HTML is not the only future
There still are naysayers who predict that the Flash platform is dead. All that is needed is wider acceptance and support for HTML 5. But with support for HTML and JavaScript built into AIR (with WebKit, no less), Adobe already has that base covered. And the web is not the do-all and end-all of computing. While having a social networking application online makes sense, personal accounting or mail applications are better kept locally for security and accessibility reasons. And desktop applications have the unique ability to morph into hybrids that work locally as well as with remote services, which is better in some cases than having a web-only application. Most people already use a hybrid application – their mail client. New mails can be downloaded and read when connected online, while still being able to access downloaded emails when working offline.

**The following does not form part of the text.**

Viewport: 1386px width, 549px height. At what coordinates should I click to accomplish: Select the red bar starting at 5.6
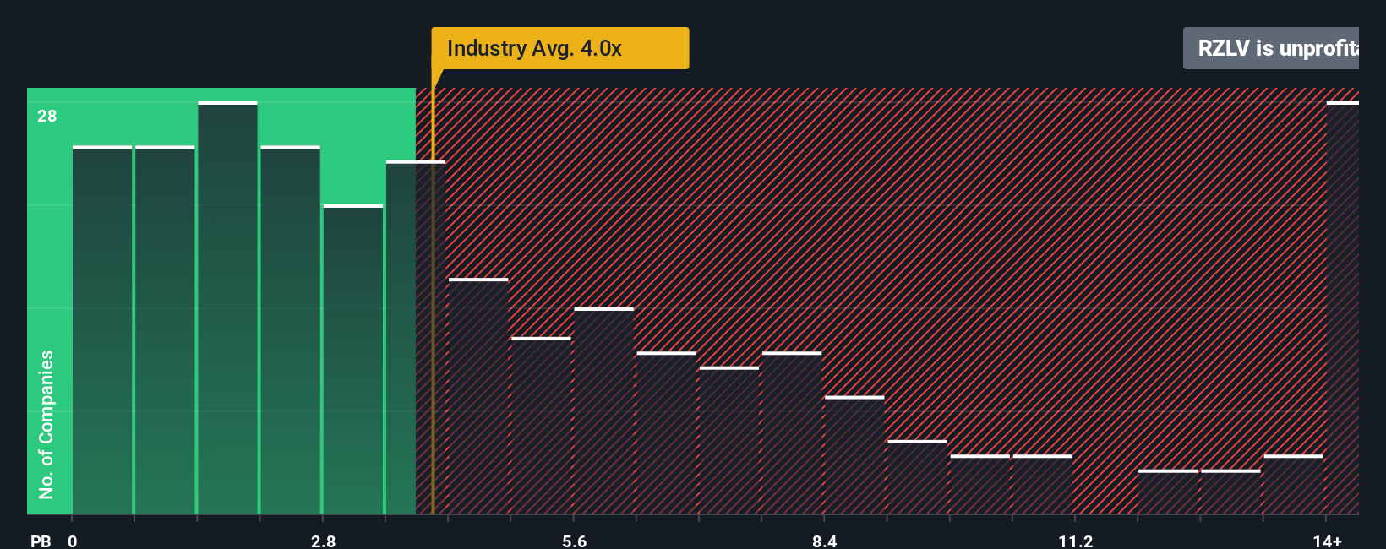pos(603,410)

Sure the W3C is working on writing specifications for similar functionality with HTML 5. But who said choice is bad? Given the sorry state of browser standardization even today, it is more likely that each browser publisher will implement the spec in some half-assed manner that causes subtle differences between them and require someone to invent a shim to fix those incompatibilities. And HTML 5 does not address all the features that AIR supports, including hardware accelerated 3D and filter effects, native menus, file extension registration, drag and drop, advanced sound and video APIs and windowing support beyond the most rudimentary.
In spite of all the advantages that it has, AIR has failed to make major inroads into desktop development. Blame lies squarely on Adobe for failing to promote it well enough. Other than ActionScript developer circles, there rarely is any mention or knowledge of the platform. They really ought to pick up some steam on that front and corner the market the way Director and Flash have done in their time.